Regenerar es recordar: una mirada ecocéntrica hacia el futuro

Regenerar: más que reparar, volver a escuchar

Regenerar no es solo reparar lo que se ha dañado. Es recordar lo que la tierra lleva siglos mostrando: que la vida se sostiene gracias a relaciones equilibradas, ciclos lentos y diversidades que cooperan.

Una mirada ecocéntrica nos invita a situar la vida en el centro, no la producción; el territorio, no la prisa; los procesos, no solo los resultados inmediatos.
En Galicia, donde la memoria rural ha convivido durante generaciones con el bosque, el agua y los cultivos, esta mirada encuentra raíces profundas. Sin embargo, los cambios sociales y económicos han generado una desconexión creciente entre las personas y la tierra.
Recordar implica volver a mirar, comprender y actuar desde otro lugar.


El ecocentrismo como punto de partida

Una mirada ecocéntrica reconoce que el territorio no es un recurso a explotar, sino un sistema vivo con dinámicas propias. Esta perspectiva cambia la forma de intervenir: primero se observa, luego se actúa; se prioriza lo que sostiene la vida, no el rendimiento rápido; se diseña en función del clima, del suelo y de la biodiversidad; se reconoce que el paisaje tiene memoria y ritmos que es necesario respetar.
Regenerar exige humildad: aceptar que la naturaleza sabe más que nosotros y que nuestro papel no es dominar, sino colaborar.

Recordar para no repetir errores

Muchos de los desequilibrios actuales —suelos degradados, incendios recurrentes, pérdida de variedades locales, homogeneización forestal— surgieron cuando se olvidaron prácticas de manejo que funcionaron durante siglos.
Recordar no significa idealizar el pasado, sino rescatar aprendizajes adaptados a su contexto: cultivos mixtos que aportaban estabilidad, rotaciones que evitaban el agotamiento del suelo, manejo del agua basado en la observación, conservación de variedades resistentes y adaptadas al clima atlántico.

Una regeneración coherente integra tradición y conocimiento contemporáneo. No se trata de elegir entre “antes” y “ahora”, sino de tejer ambos planos en un territorio que quiere seguir vivo.

El territorio como maestro

Un suelo vivo indica qué necesita para recuperarse: cobertura, sombra, humedad y diversidad. Una ladera erosionada muestra dónde se rompió el equilibrio.

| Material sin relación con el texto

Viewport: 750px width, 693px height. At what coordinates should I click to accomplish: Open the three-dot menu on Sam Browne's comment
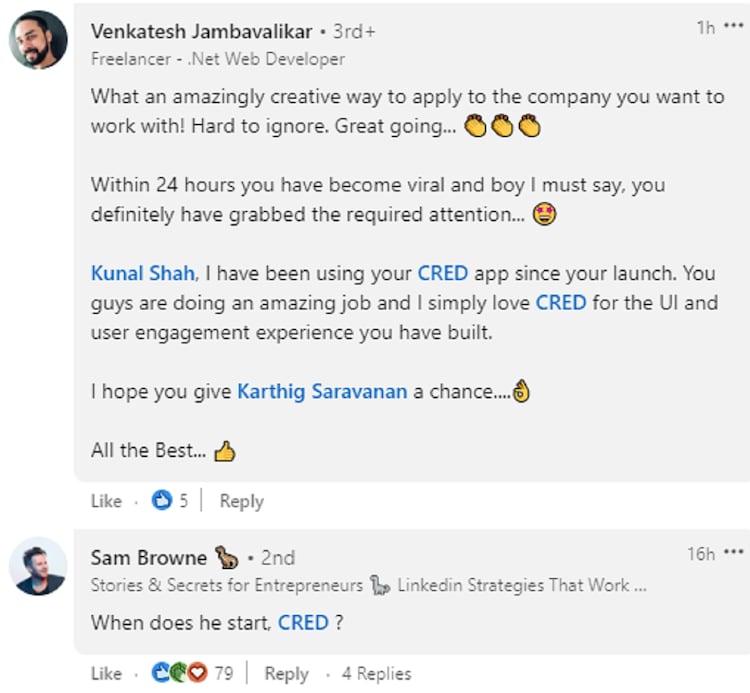coord(734,553)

Un frutal antiguo encarna resiliencia genética y cultural.

El territorio habla, si aprendemos a escucharlo.

Muchos de los principios regenerativos actuales —diversidad, sucesiones vegetales, manejo del agua, consociaciones— se inspiran en procesos que ya ocurren en el bosque sin intervención humana.
Regenerar consiste en acompañar esos procesos, no en imponerles un modelo ajeno.

Regenerar como proceso educativo

El verdadero cambio ocurre cuando una comunidad comprende su territorio. Cuando observa cómo mejora un suelo tras un acolchado, cómo una variedad antigua resiste mejor una plaga, cómo un seto de especies nativas aumenta la presencia de fauna útil, la regeneración deja de ser teoría y se convierte en experiencia.

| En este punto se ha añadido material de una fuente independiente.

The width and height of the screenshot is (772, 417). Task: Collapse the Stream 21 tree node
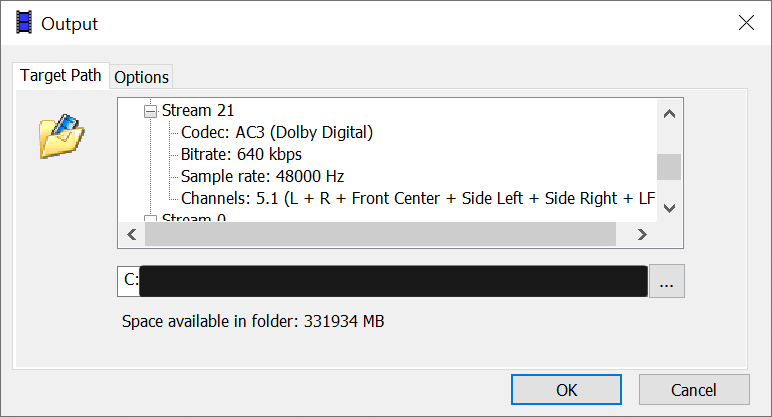(x=150, y=110)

La educación ecológica no es solo un contenido, sino una práctica.
Recordar forma parte de ese aprendizaje: recordar cómo se cuidaba el monte, cómo se cultivaba, cómo se compartían tareas y cómo se vivía en relación con la tierra.
Cada proyecto regenerativo —un bosque atlántico en Corcubión, la recuperación de frutales antiguos, el aprovechamiento de maderas locales— es también un espacio de aprendizaje donde el territorio vuelve a ser maestro.


Un futuro que se construye desde la memoria

Recordar no es un gesto nostálgico: es una herramienta de diseño.
Los paisajes regenerativos del futuro necesitan la memoria del pasado para ser fértiles, diversos y resilientes. Sin esa memoria, corremos el riesgo de repetir errores con nuevas palabras.
Regenerar es, en esencia, recordar cómo florece la vida y qué condiciones necesita para sostenerse.
Es volver a situar la diversidad, la cooperación y el tiempo largo en el centro de nuestras decisiones.

Regenerar es recordar que formamos parte de un tejido más amplio que nosotros mismos.

Una mirada ecocéntrica nos invita a colocar la vida —no solo la nuestra, sino la del territorio en su conjunto— en el centro de la conversación.

Cuando el recuerdo se convierte en acción, el futuro deja de ser una amenaza y empieza a ser una posibilidad: la posibilidad de habitar Galicia como un territorio vivo, cuidado y capaz de seguir enseñando a quienes lo habitan.